La strada, insomma, è in salita. Ma Piazza Affari, a giudicare dal boom del titolo, ci crede. Per più motivi. L’allargamento degli acquisti da parte della Bce ha dato senz’altro una mano: sistemare le partite a rischio annidate nei conti sarà più facile così come il denaro a buon mercato può essere il toccasana per la banca, che negli ultimi mesi ha subito l’erosione dei depositi. Ma, soprattutto, i mercati danno per scontato che il premier farà tutto il possibile (e forse di più) per non far affondare la navicella del Monte, vittima di un lungo naufragio targato Pd.

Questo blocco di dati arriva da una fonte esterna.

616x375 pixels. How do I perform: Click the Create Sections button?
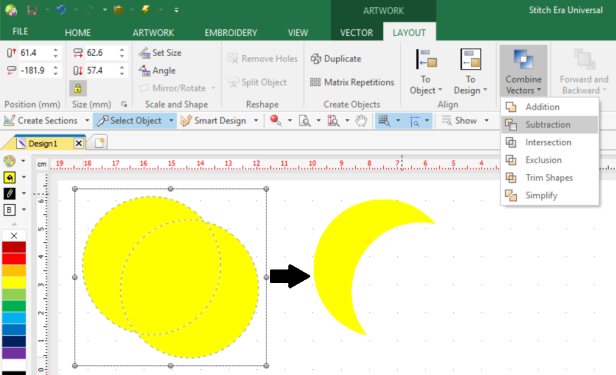point(42,121)
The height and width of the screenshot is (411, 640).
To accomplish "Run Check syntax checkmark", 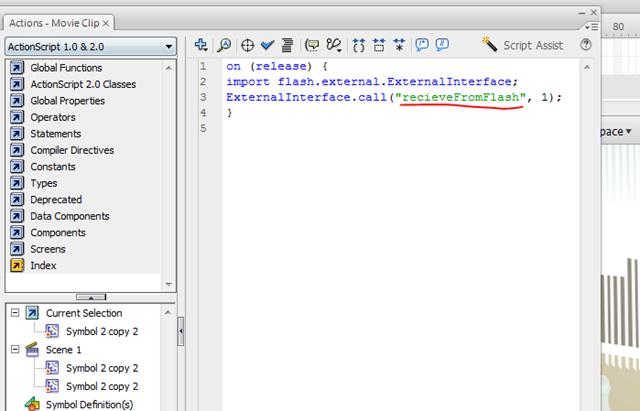I will point(268,45).
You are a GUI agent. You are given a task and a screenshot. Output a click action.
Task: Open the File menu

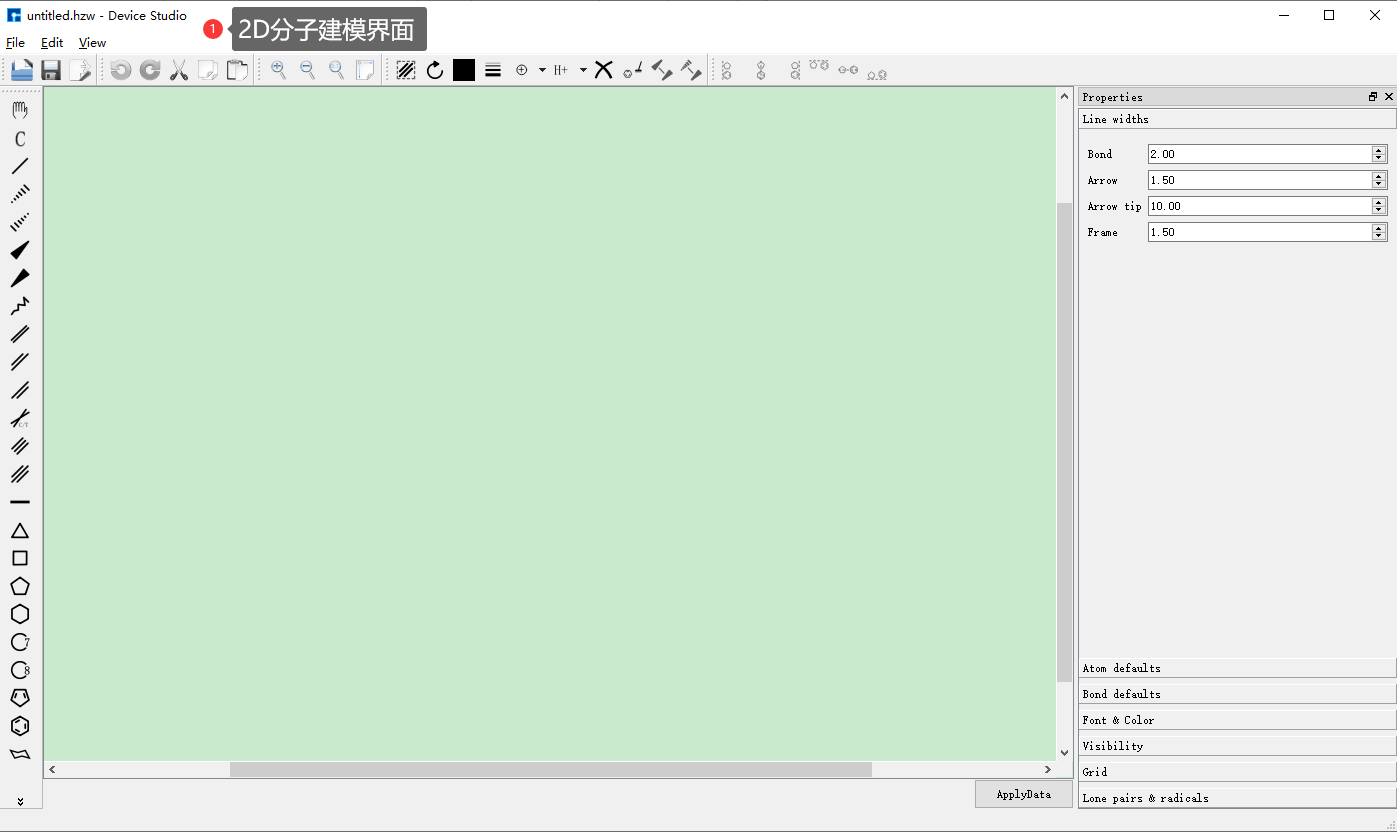(15, 43)
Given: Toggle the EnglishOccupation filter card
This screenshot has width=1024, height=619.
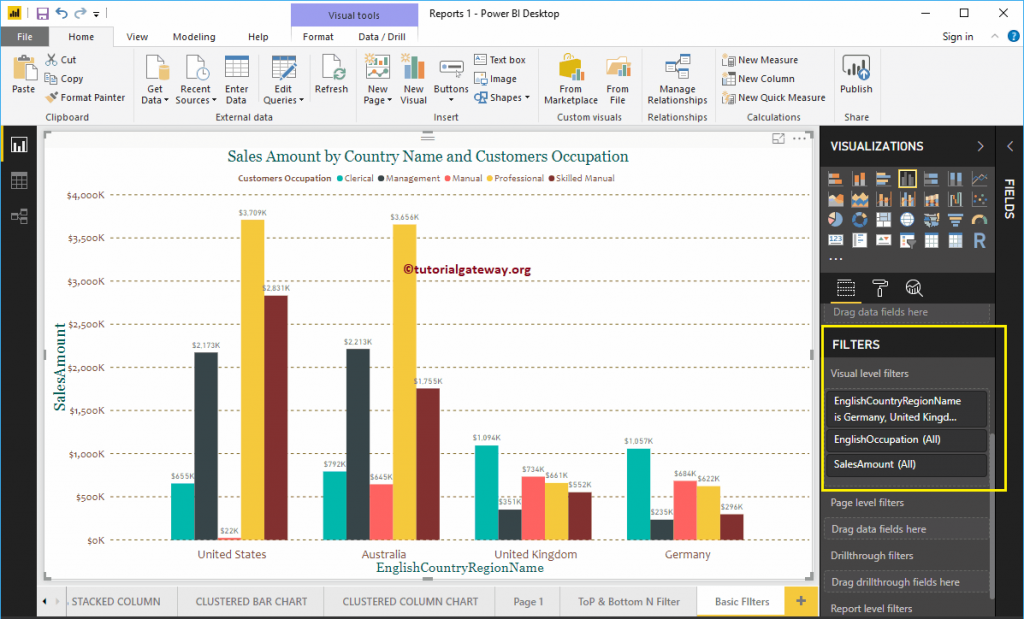Looking at the screenshot, I should click(x=906, y=439).
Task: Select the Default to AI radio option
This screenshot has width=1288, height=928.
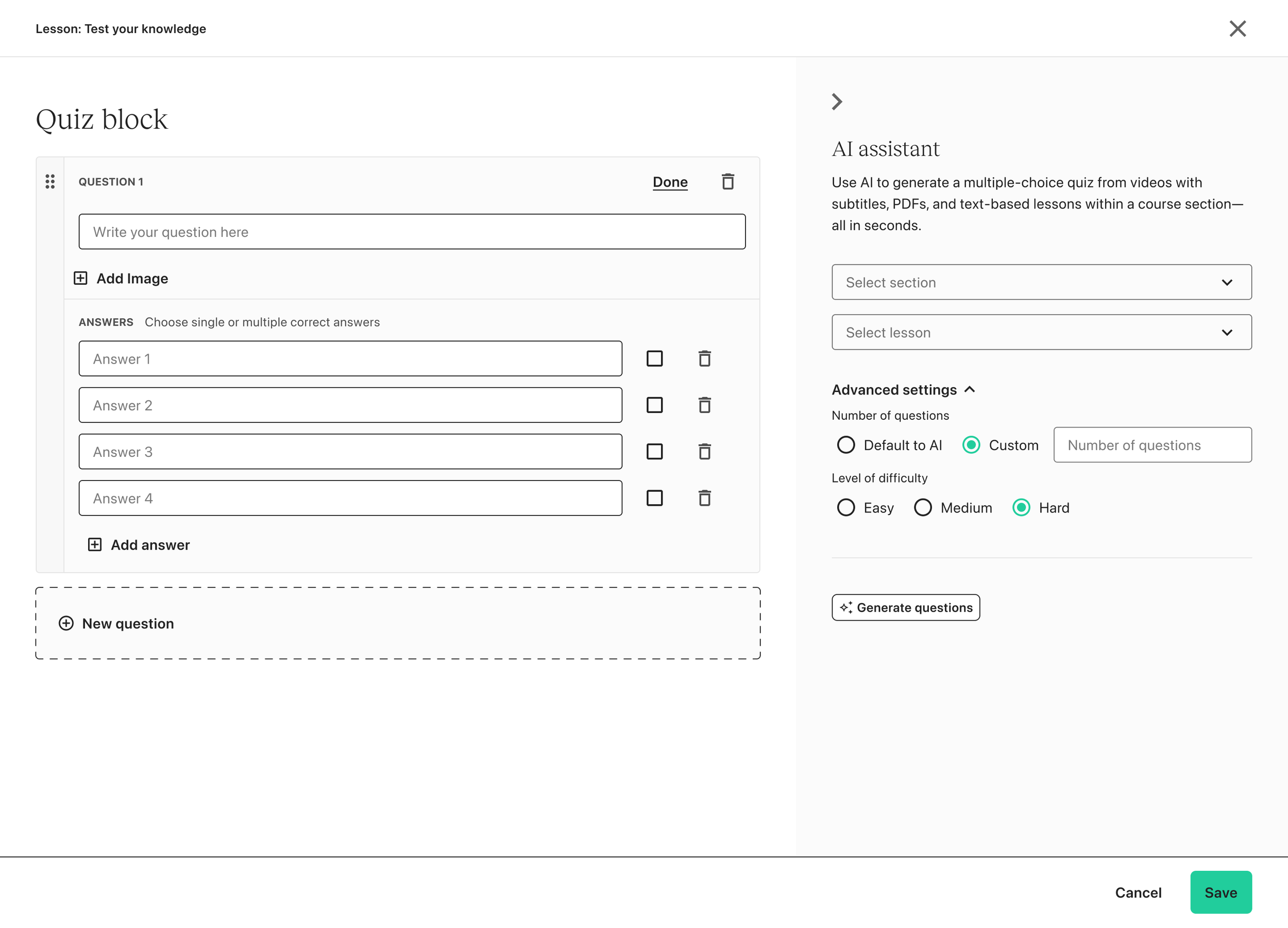Action: point(845,445)
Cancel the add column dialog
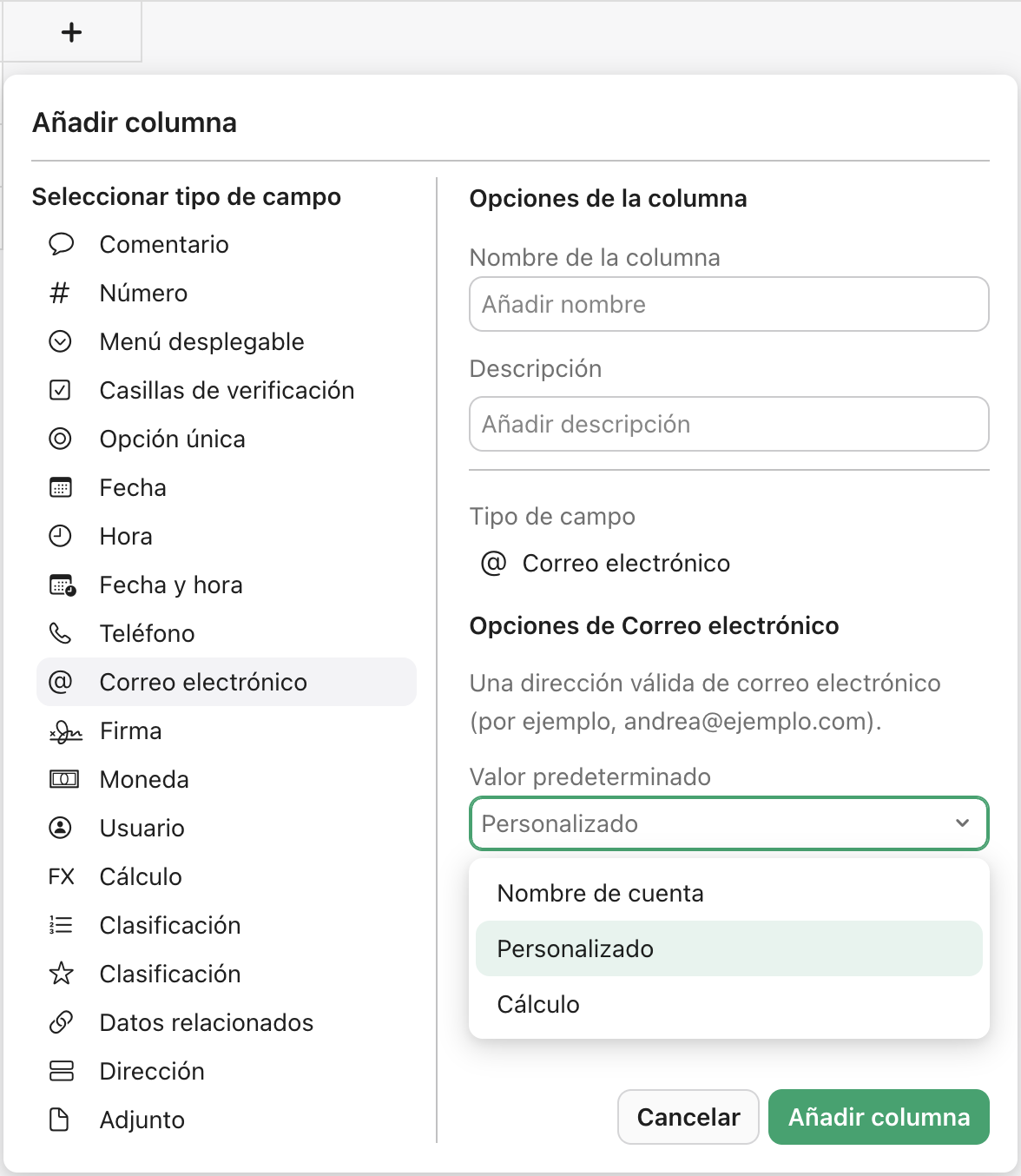 (x=688, y=1117)
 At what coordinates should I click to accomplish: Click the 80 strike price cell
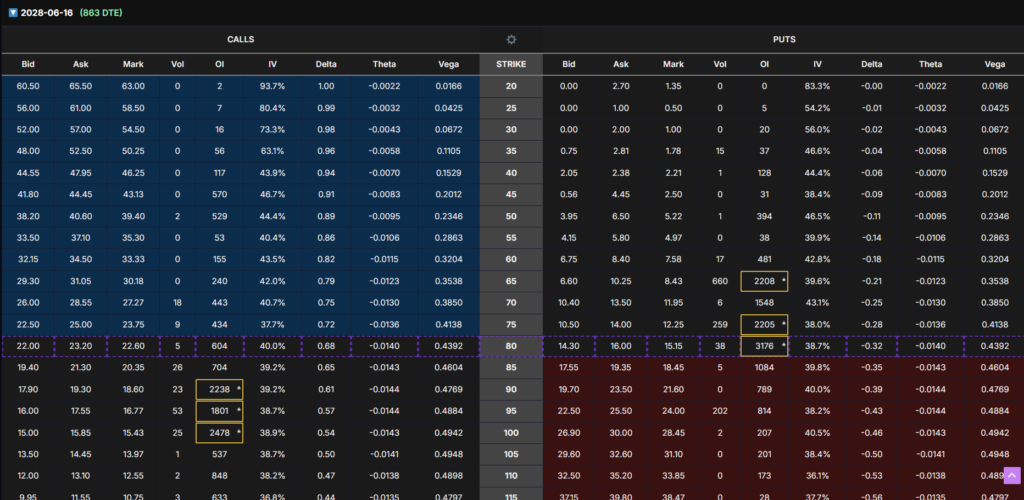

Ad alimentare questa versione contribuiscono gli sviluppi della commissione d’inchiesta sull’istituto promossa dalla regione Toscana. Il caso ha voluto che le ultime notizie sul possibile intervento a favore della banca coincidessero con le testimonianze di Pieluigi Piccini, già sindaco di Siena dal 1990 al 2001, “silurato” da Vincenzo Visco, allora ministro delle Finanze, alla vigilia dell’investitura in Fondazione, e dal suo successore, Maurizio Cenni, in carica dal 2001 al 2011. «La politica, non soltanto locale – ha testimoniato Piccini – ha deciso le sorti della Fondazione e della Banca in riunioni che avvenivano fuori dalle istituzioni. Io stesso sono stato oggetto continuo di pressioni da parte del partito cui appartenevo, perché facessi certe operazioni e non altre». Non meno deciso Cenni, in carica nei giorni dello sciagurato acquisto di Banca Antonveneta.
«Nel 2004 – ha detto – partì una campagna politica e istituzionale contro il Monte, accusato di essere troppo isolato». Ora toccherà a Davide Serra, il finanziere vicino a Renzi, spiegare alla commissione il senso di alcune sue dichiarazioni sull’influenza del Pd nelle vicende del Monte. Chissà. Forse la vera preoccupazione di Renzi è il salvataggio del Pd.